К его удивлению, их там признали неплохими и, частично напечатав, заплатили «Табаки» Сигалину какие-то деньги. За его невнятное раскодирование вечного.
Восторженно приветствуя навалившееся на него самодовольство, Александр Сигалин отправился с полученными в издательстве деньгами купить себе салатного соуса с паприкой, и на него напали все те же гопники; подпортили отмеченное иллюзорным сиянием лицо, отобрали копеечный гонорар, Александр «Табаки» Сигалин прекрасно понимал, что во всем виноват лишь он сам.
Больше он душой уже не приторговывал.
Кому есть дело до меня, когда я чахну без гитары. Забыв на службе, где мой я. Роняя в пол: «Ну, что за нравы…»; дождливой пятницей проходящего впустую августа 2002-го Александр Сигалин спешно бежал домой: его пронзила мысль и он, забрызгав грязью косолапого влюбленного, сосредоточенно крепившего к ясеню крепкую веревку, пронесся от автобусной остановки до подъезда. Затем, пропечатав паркет двойным натиском мокрых подошв, от входной двери до компьютера; Александр Сигалин включил второй Пентиум, отыскал файлы с поэмами и выбросил их содержимое в корзину.
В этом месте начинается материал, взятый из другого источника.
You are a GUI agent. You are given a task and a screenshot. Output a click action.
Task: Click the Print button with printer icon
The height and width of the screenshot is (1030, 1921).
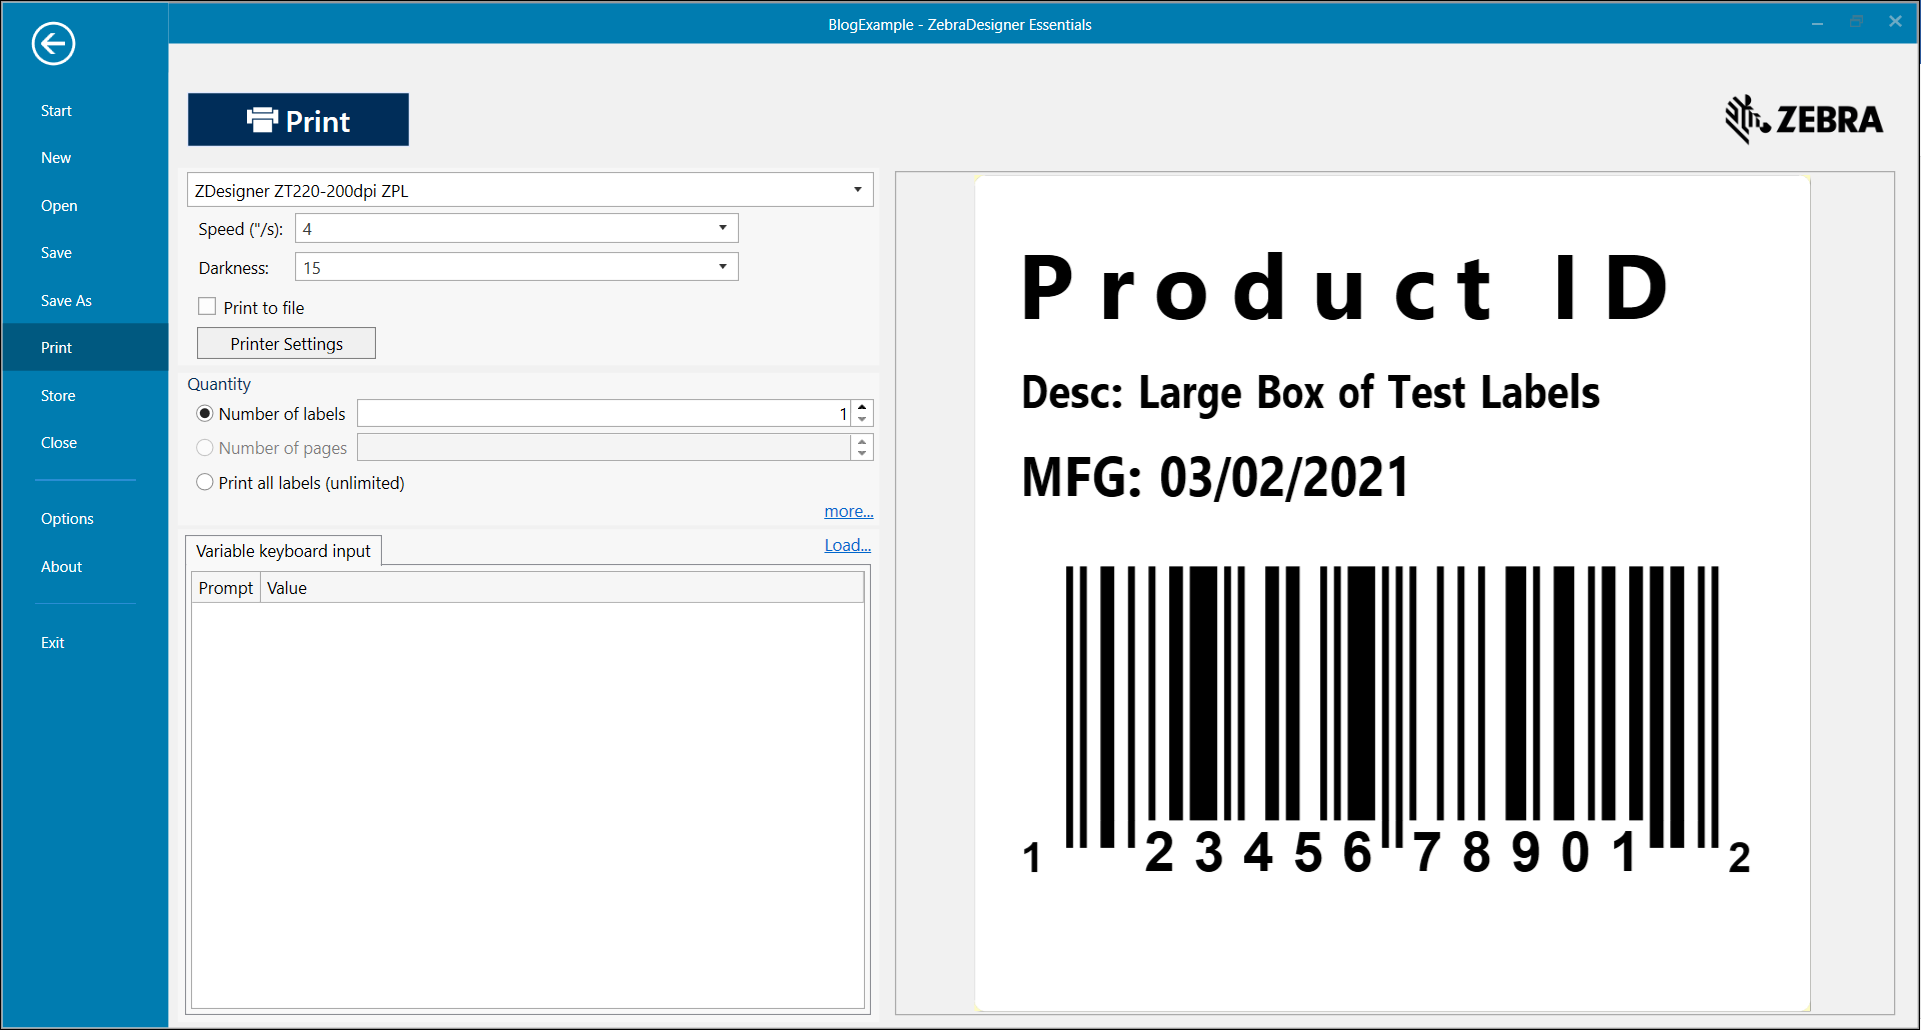pyautogui.click(x=297, y=119)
«Хотите ли вы очистить корзину?».
«Да, хочу».
Ощущая небывалое вдохновение, Александр «Табаки» Сигалин завершил процедуру изгнания.
Изгнания бесов, мешавших ему просто жить, не думая о постоянно разрастающейся ране, рожденной его бесперспективным несогласием с общими устремлениями – Александр Сигалин заканчивал быть творцом. Он ощущал, что внутри у него происходит долгожданное очищение.